§ WRITTEN PROBLEM
Could you render everything from the line containing "You are a computer-use" down to the line containing "[x=241, y=201]" as a Markdown table with the columns Row and Line, leaving out blank lines?

§ RECORDS FOR THIS EXERCISE
--- Begin ---
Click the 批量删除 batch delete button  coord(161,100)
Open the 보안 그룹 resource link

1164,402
--- End ---
--- Begin ---
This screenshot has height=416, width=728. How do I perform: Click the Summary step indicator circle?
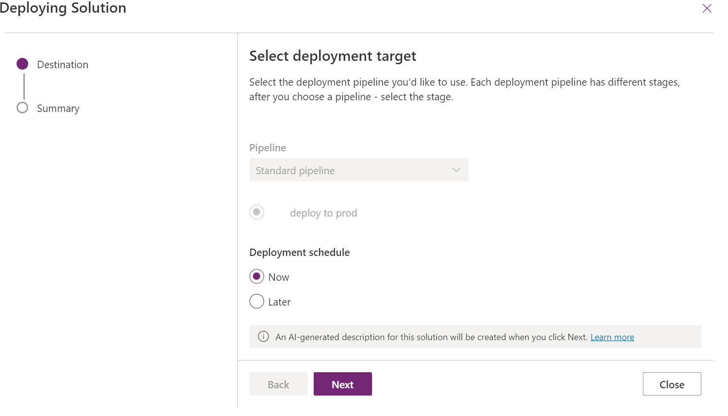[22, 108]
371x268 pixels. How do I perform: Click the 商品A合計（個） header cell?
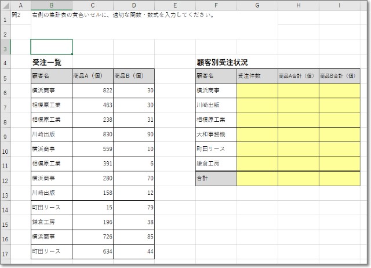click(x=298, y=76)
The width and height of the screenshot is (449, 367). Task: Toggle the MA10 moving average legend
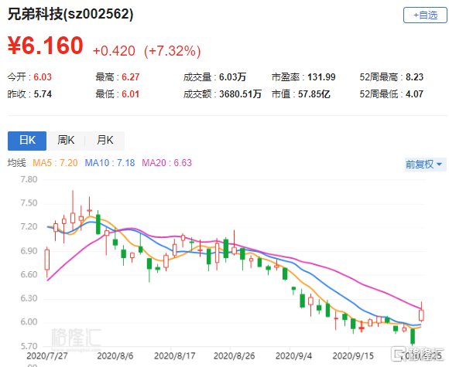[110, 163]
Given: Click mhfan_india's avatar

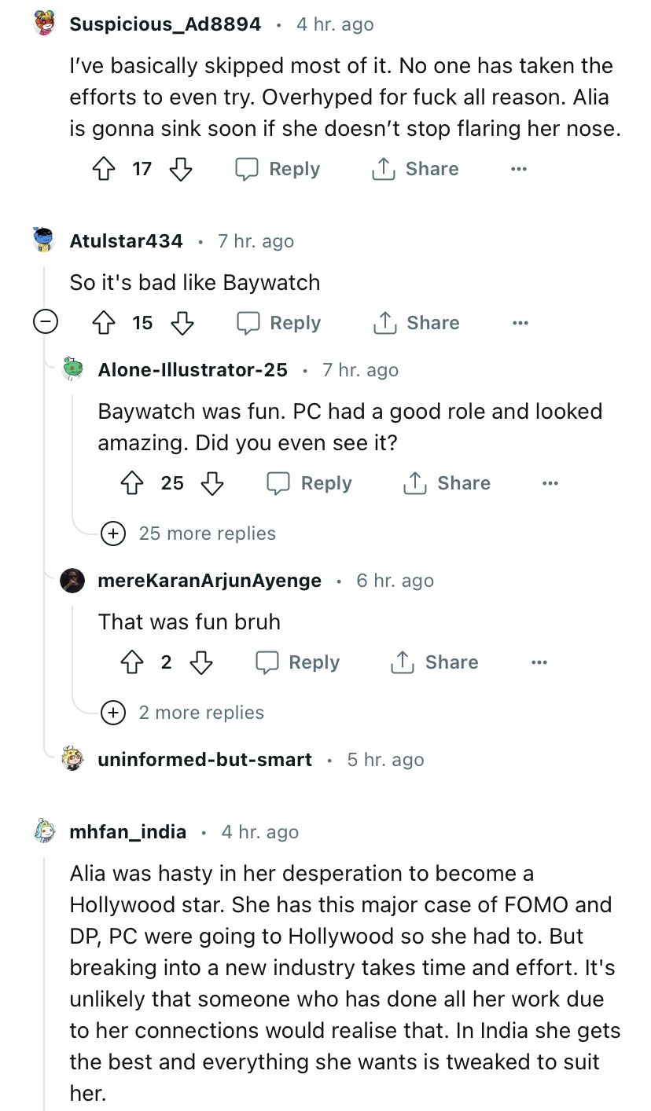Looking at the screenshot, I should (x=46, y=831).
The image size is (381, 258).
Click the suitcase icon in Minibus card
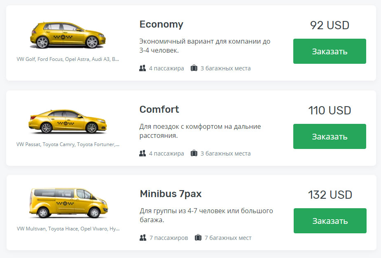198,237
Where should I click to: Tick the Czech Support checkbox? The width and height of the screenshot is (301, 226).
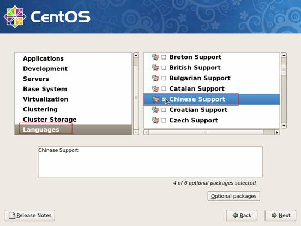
--- End ---
--- Begin ---
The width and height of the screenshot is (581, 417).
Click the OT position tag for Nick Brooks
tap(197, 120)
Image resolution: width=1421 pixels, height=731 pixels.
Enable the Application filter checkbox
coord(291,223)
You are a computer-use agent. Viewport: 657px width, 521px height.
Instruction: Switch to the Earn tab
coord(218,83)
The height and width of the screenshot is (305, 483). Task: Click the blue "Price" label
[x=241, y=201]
--- End ---
§ OUTPUT
| Row | Line |
|---|---|
| 1 | You are a computer-use agent. Viewport: 657px width, 521px height. |
| 2 | Instruction: Switch to the Earn tab |
| 3 | coord(218,83) |
| 4 | The height and width of the screenshot is (305, 483). Task: Click the blue "Price" label |
| 5 | [x=241, y=201] |